Five Things We Learned in the Ravens' 23-20 loss
(One thing from "5 things learned from the loss:)
4. Tom Brady is a great quarterback who makes big plays in crucial moments. If I had one game to win, and the fate of the world depended on it, I might pick him to be my quarterback. Now, all that said, let me also point out that he's turned into the one of the game's biggest whiners.
I'll make this brief. I really don't care about Brady's ridiculous haircut.
If he wants to look like David Cassidy on The Partridge Family, or as Bill Simmons pointed out, like he and Gisele are way, waaaay too into HBO's True Blood, that's his business. It would actually be fun to have a long-haired quarterback in a league so rigid about conformity.
But the little tantrums he throws and cheap shots he takes when he doesn't get his way are getting ridiculous. Leave that to Philip Rivers, please.
Neither Jim Nantz nor Phil Simms saw it, so it didn't get much attention on the television broadcast, but in the first half, on the reverse to Brandon Tate, Brady clearly tried to dive at Terrell Suggs' knee when Suggs was well behind the play. I'm not even positive Suggs saw it happen, because Brady mostly missed, but for a guy who had a major knee injury of his own, that was bush league. Yes, I know it's borderline legal, but it's weak. And I'd say the same thing if Peyton Manning or Drew Brees or Joe Flacco did it. He tried to do it again in the second half to Dawan Landry on a similar play, but thought better of it.
Between his intentionally low knee blocks and Brandon Meriweather's blatant spearing of Todd Heap, it was not exactly the Pats' finest hour. (I still can't believe Meriweather wasn't ejected. He should have been. It was reminiscent of some of Chuck Cecil's dirtiest work. He'll likely be heavily fined.) Boston media reports were claiming Michael Oher punched someone at the bottom of a pile and it went unnoticed, and though I didn't see it, I don't have a hard time believing it because he had to be frustrated by how poorly he was playing. But quarterbacks should be above that kind of nonsense. Especially Hall of Fame quarterbacks.

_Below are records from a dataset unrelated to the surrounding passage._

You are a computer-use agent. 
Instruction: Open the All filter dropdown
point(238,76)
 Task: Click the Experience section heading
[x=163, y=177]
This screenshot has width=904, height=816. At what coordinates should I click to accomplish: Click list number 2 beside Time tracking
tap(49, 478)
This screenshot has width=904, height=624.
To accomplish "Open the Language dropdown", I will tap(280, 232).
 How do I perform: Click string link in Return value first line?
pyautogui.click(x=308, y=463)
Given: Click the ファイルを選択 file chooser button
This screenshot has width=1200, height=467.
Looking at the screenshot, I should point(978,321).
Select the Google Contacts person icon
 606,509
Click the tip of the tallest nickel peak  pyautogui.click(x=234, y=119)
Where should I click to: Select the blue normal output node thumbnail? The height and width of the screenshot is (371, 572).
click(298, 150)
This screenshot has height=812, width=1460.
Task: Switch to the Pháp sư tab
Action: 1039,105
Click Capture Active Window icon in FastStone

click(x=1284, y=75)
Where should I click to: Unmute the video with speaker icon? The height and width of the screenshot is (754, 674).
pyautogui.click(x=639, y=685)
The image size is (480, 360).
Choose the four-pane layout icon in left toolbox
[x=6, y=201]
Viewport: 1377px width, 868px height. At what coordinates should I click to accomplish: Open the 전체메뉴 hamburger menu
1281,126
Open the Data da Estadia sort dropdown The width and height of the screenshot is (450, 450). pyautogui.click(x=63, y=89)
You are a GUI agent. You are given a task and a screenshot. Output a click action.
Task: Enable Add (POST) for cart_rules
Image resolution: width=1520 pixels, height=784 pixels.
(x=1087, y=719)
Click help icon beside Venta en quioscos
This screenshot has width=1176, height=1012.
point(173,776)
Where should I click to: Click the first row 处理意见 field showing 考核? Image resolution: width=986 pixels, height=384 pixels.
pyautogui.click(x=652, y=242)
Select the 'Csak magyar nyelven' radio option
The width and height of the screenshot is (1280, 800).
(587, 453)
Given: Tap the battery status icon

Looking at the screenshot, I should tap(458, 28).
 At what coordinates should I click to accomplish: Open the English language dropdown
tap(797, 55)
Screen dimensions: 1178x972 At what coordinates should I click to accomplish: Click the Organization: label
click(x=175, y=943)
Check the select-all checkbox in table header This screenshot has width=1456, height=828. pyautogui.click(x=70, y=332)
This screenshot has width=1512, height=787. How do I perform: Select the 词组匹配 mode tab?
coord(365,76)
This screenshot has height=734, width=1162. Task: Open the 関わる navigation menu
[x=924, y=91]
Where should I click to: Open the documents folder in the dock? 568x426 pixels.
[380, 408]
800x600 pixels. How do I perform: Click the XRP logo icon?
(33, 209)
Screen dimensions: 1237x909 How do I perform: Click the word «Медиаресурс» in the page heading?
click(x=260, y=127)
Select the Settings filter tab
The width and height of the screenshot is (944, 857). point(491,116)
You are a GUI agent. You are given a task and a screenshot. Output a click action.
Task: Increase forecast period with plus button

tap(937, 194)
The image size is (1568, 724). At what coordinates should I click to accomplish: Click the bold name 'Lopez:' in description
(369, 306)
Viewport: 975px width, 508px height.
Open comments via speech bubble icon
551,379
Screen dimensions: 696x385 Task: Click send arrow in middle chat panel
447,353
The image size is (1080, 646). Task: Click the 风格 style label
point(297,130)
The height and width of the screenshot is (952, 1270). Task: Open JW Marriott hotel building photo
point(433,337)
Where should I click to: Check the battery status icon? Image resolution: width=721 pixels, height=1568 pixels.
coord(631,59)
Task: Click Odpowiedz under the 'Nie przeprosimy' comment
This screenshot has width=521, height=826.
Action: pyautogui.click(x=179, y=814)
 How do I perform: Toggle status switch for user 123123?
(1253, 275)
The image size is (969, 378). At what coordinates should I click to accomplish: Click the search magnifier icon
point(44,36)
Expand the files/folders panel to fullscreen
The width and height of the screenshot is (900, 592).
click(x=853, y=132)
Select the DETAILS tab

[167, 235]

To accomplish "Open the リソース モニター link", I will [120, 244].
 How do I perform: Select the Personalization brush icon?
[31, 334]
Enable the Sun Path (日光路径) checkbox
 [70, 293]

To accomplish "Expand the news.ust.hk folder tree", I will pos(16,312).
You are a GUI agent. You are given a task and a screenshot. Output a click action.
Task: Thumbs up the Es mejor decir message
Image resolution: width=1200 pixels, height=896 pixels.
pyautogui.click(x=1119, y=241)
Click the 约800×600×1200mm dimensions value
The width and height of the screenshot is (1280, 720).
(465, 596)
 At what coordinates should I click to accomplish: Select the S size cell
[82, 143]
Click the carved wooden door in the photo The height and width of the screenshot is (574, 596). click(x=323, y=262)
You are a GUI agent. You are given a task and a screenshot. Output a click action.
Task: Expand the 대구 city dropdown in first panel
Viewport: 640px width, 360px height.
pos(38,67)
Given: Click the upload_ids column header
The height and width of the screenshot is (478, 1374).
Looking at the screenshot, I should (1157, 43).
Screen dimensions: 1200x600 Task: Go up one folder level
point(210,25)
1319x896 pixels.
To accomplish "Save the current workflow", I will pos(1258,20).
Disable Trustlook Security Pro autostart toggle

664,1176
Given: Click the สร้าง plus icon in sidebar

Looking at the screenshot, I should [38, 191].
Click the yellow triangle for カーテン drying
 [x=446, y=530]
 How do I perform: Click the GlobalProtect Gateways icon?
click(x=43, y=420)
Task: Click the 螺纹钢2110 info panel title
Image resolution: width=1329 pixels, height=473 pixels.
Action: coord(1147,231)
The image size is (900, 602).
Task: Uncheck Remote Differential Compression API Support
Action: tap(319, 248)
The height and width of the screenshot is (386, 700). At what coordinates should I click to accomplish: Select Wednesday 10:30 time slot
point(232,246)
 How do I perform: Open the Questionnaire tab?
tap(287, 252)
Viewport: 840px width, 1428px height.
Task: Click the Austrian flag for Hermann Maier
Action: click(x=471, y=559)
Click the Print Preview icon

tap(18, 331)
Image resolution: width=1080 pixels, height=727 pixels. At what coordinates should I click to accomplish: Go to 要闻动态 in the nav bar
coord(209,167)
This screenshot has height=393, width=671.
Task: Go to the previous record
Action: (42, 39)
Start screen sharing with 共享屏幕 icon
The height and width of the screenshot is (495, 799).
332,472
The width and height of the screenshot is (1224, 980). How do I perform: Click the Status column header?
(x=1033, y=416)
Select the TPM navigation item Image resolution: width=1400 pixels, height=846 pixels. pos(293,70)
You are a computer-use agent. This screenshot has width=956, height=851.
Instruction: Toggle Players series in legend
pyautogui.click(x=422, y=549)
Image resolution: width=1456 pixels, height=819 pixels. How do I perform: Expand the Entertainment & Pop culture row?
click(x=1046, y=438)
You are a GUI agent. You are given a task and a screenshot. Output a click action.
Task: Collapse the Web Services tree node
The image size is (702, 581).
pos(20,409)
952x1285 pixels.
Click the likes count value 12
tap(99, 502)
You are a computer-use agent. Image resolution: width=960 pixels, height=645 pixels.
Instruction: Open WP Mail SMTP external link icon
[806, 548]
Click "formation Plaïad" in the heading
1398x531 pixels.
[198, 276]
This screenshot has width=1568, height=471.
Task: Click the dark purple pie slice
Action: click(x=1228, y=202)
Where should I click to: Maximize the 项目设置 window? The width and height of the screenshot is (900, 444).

I'm sure if asked about it, Brady would stand there with a bit of a smirk on his face and say it's his job to make sure no one trails the play from behind, and that he's a football player, and his job is to get the guy blocked however he can. But if that's the case, then he shouldn't be flapping his arms like a drowning flamingo, and throwing a complete tantrum when Haloti Ngata hits him in the chest while he's throwing the ball because he wants a flag for a phantom roughing the passer. It's just absurd to beg the referees for special treatment — including pointing at his knee a year ago and asking the referee to throw the flag when Suggs grazed him — but then feeling like it's OK to dive at Suggs knee when he's not looking.
This isn't the Brady I once defended in every debate about him and Peyton Manning and, in general, greatly admired from afar. This version is a weasel.
(Now, perhaps some goof named Sully will read this column and blast me on a Boston radio show this week, but I'll take solace in the fact that, deep down, he — and maybe even Brady — will know I'm telling the truth.)